> **YOUR OBJECTIVE**
With the pictures left out, restate exactly the part below that opens with the line containing "Thời sự (11, 2228)" and closes with the line containing "Kako izmeriti veličinu odeće?".

> **LISTED RECORDS**

========================

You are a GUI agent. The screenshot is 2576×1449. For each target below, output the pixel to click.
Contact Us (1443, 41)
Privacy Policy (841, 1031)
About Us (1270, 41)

========================

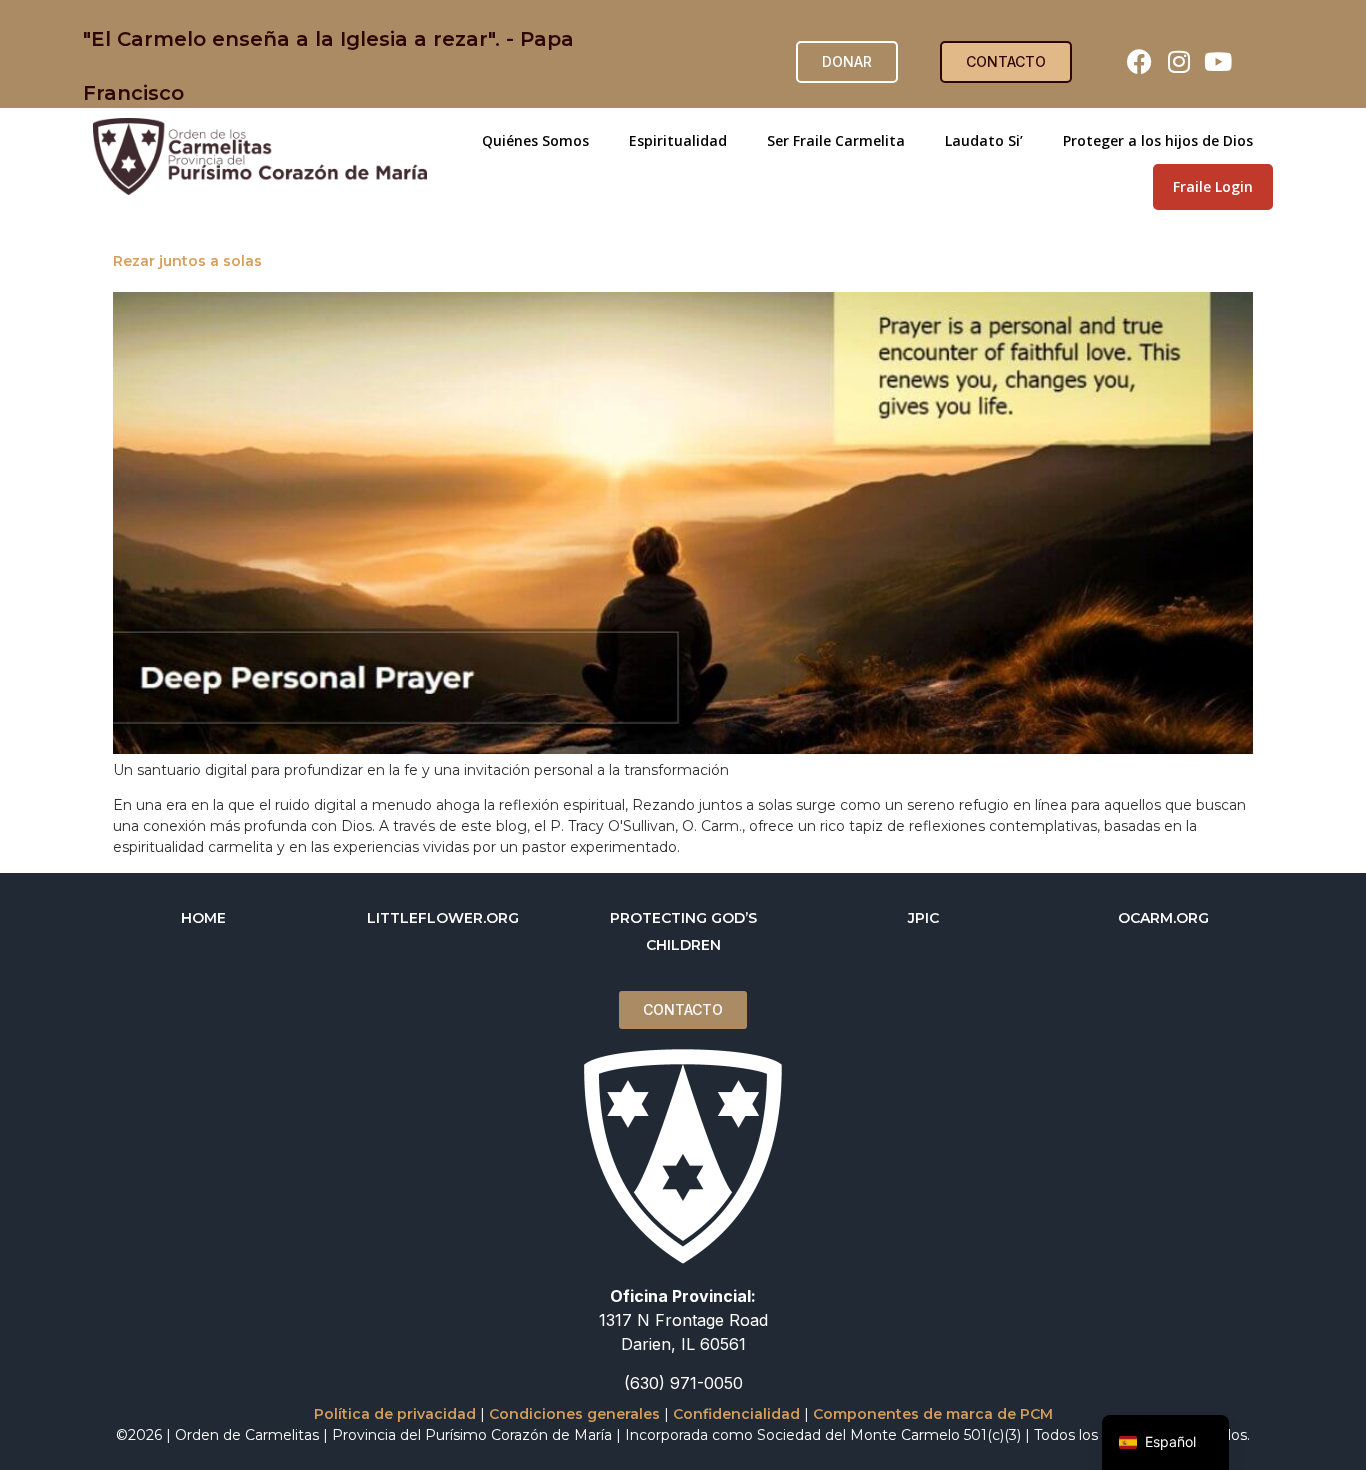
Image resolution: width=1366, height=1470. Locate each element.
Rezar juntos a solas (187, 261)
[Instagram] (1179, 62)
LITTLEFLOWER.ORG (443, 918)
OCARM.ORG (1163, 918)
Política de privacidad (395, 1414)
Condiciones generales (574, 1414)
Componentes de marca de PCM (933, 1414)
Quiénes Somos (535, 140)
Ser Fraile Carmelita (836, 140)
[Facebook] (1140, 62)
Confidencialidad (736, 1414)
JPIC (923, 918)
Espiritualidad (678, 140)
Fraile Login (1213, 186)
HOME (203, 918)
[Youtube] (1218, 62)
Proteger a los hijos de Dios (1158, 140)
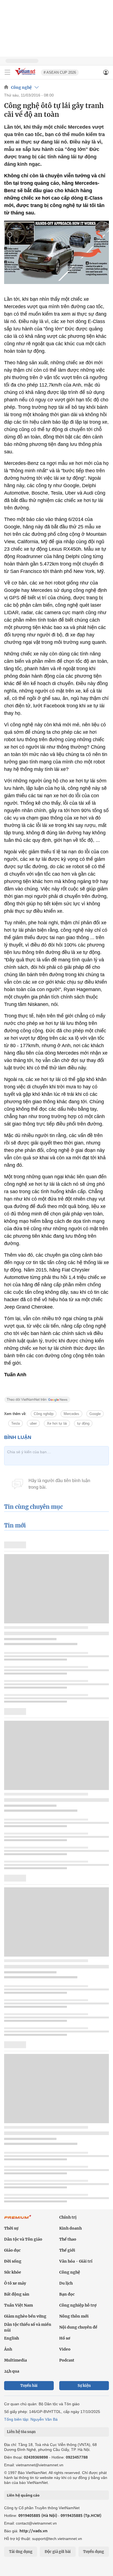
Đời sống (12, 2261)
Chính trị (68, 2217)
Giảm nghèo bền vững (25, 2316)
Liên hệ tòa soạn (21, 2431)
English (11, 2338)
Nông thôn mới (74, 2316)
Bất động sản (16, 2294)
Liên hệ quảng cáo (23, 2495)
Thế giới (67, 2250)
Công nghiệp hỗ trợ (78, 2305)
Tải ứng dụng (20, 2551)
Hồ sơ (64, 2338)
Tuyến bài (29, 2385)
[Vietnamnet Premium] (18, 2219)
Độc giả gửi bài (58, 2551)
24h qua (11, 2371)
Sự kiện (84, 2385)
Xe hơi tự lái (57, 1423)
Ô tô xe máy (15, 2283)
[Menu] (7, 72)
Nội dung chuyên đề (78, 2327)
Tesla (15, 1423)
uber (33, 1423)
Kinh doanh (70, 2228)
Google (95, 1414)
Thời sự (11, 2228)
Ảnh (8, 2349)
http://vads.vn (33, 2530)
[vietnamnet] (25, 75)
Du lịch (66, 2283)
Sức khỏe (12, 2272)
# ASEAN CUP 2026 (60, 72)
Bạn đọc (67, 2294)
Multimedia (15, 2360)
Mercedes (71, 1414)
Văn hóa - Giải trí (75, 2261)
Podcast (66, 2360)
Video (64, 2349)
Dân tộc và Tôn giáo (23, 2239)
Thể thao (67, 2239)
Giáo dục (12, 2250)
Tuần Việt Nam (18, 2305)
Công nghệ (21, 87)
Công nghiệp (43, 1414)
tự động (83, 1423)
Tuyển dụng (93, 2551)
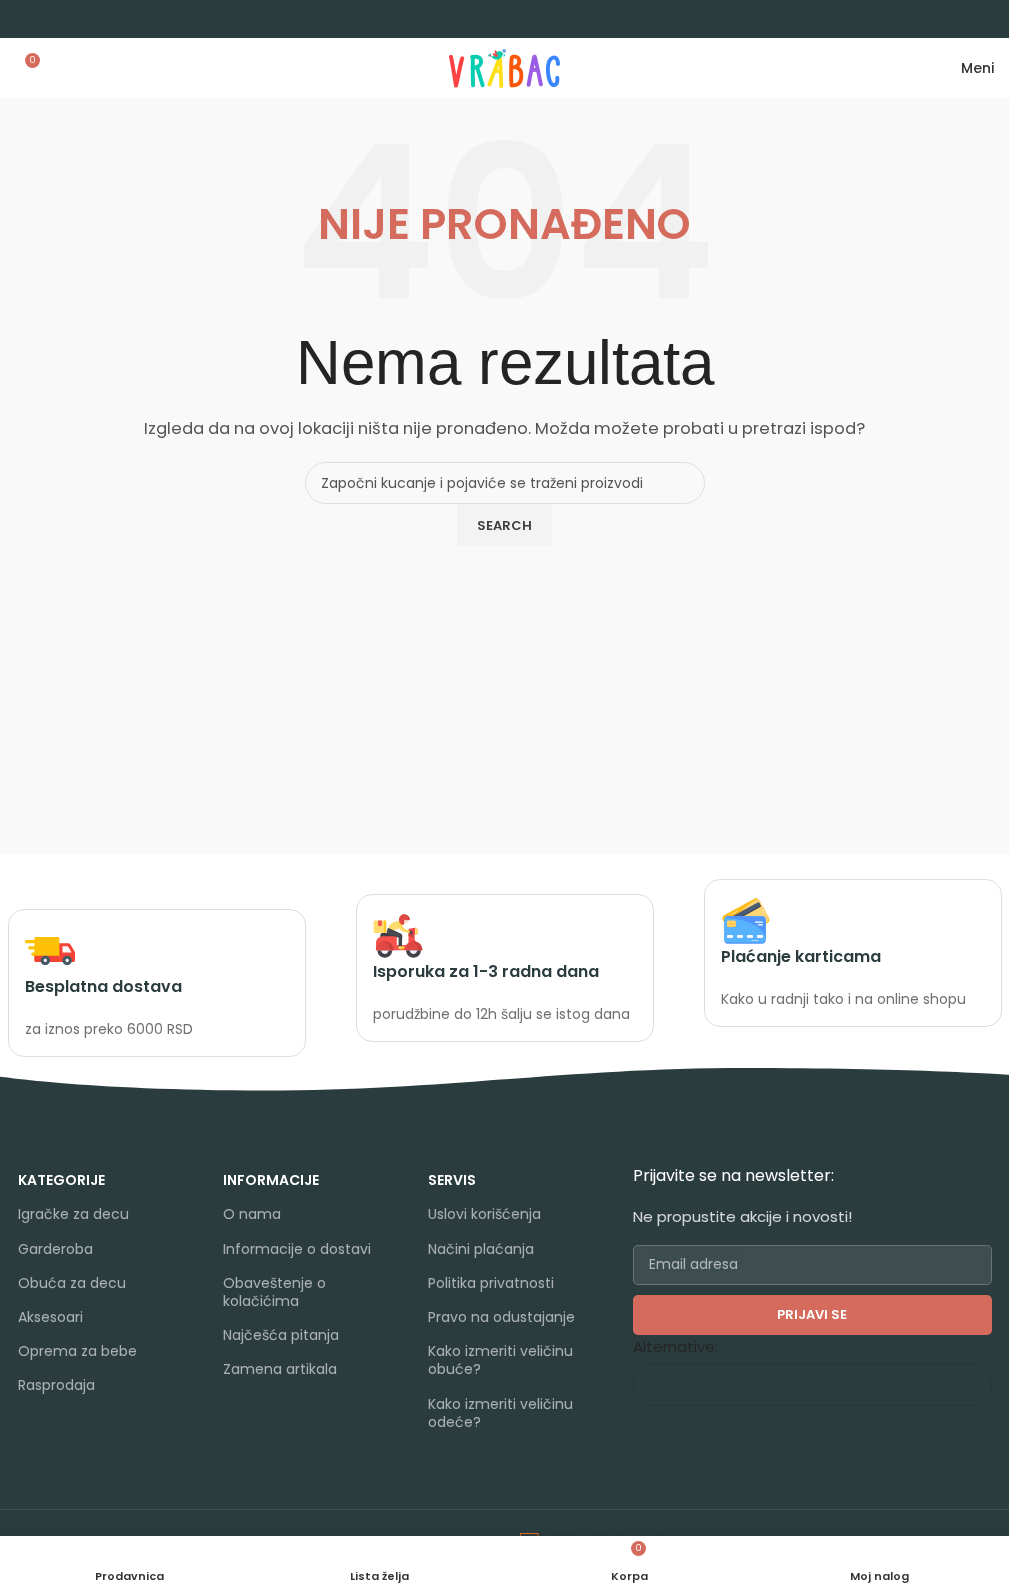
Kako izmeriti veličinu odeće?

========================

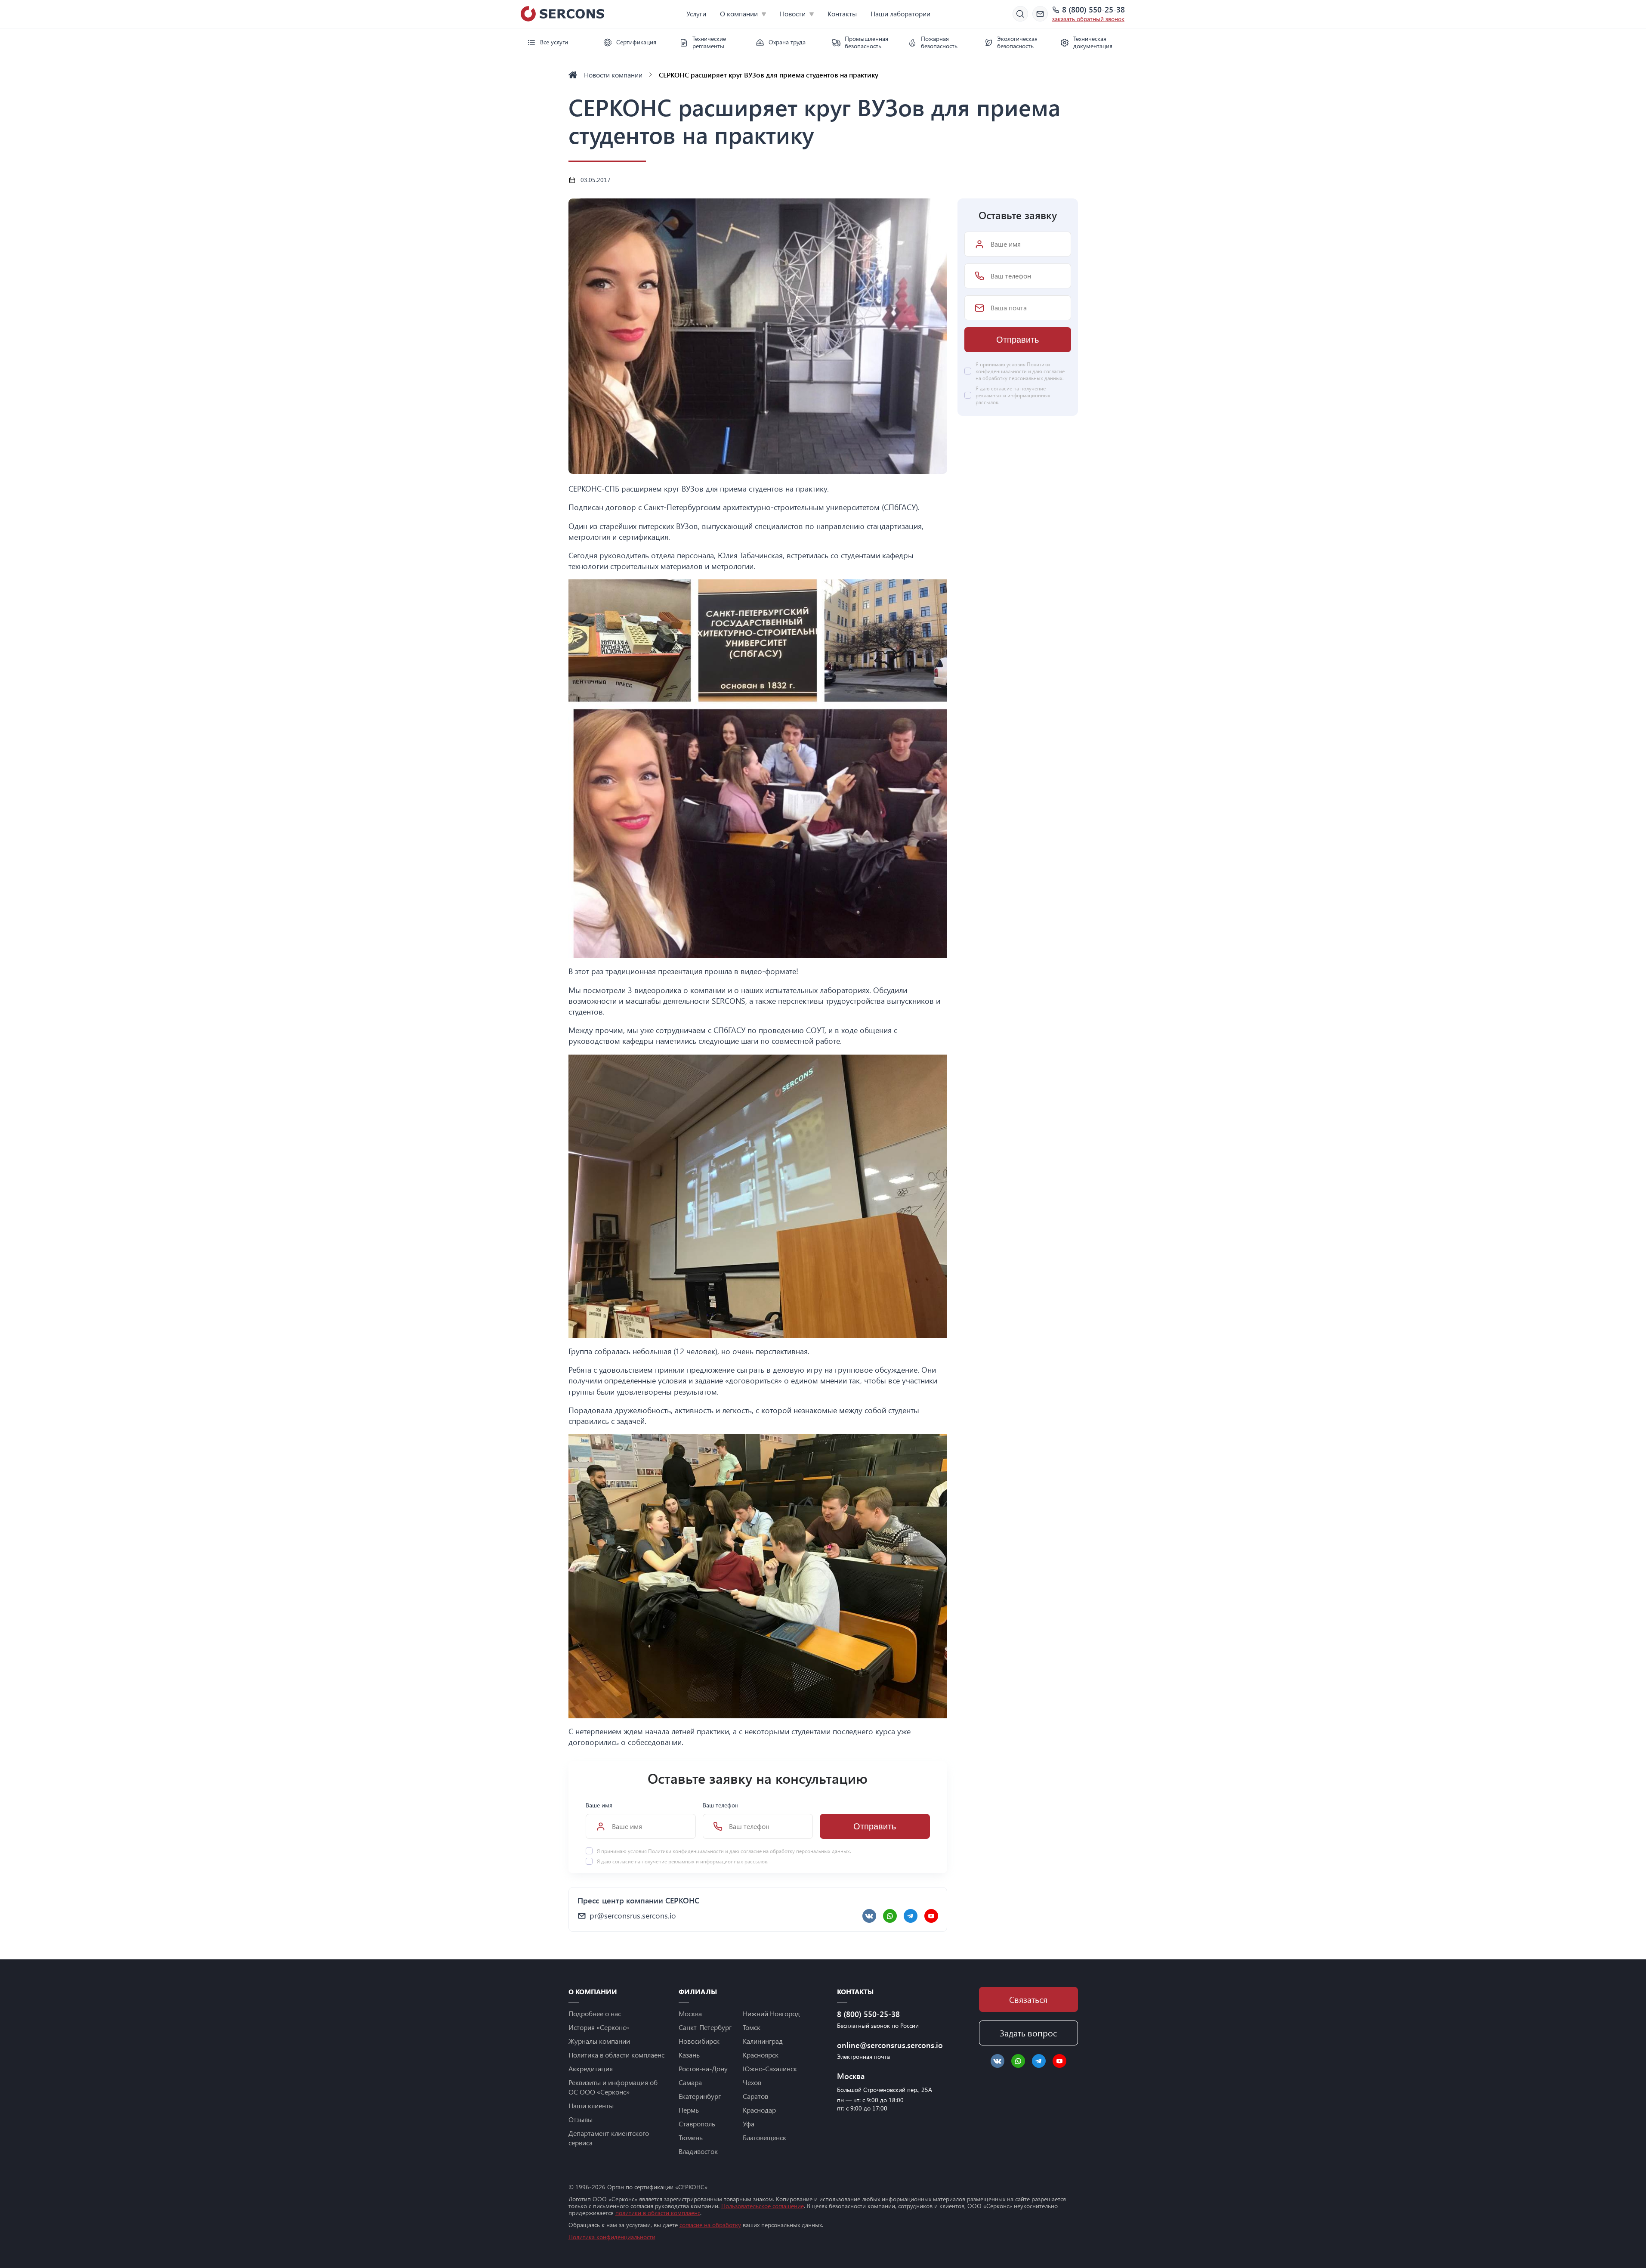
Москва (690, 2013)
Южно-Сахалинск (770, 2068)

========================

> **SOLUTION FOR THIS EXERCISE**
Thời sự (11, 2228)
Ảnh (8, 2349)
http://vads.vn (33, 2530)
[vietnamnet] (25, 75)
Du lịch (66, 2283)
Sức khỏe (12, 2272)
# ASEAN CUP 2026 (60, 72)
Bạn đọc (67, 2294)
Multimedia (15, 2360)
Mercedes (71, 1414)
Văn hóa - Giải trí (75, 2261)
Podcast (66, 2360)
Video (64, 2349)
Dân tộc và Tôn giáo (23, 2239)
Thể thao (67, 2239)
Giáo dục (12, 2250)
Tuần Việt Nam (18, 2305)
Công nghệ (21, 87)
Công nghiệp (43, 1414)
tự động (83, 1423)
Tuyển dụng (93, 2551)
Kako izmeriti veličinu odeće?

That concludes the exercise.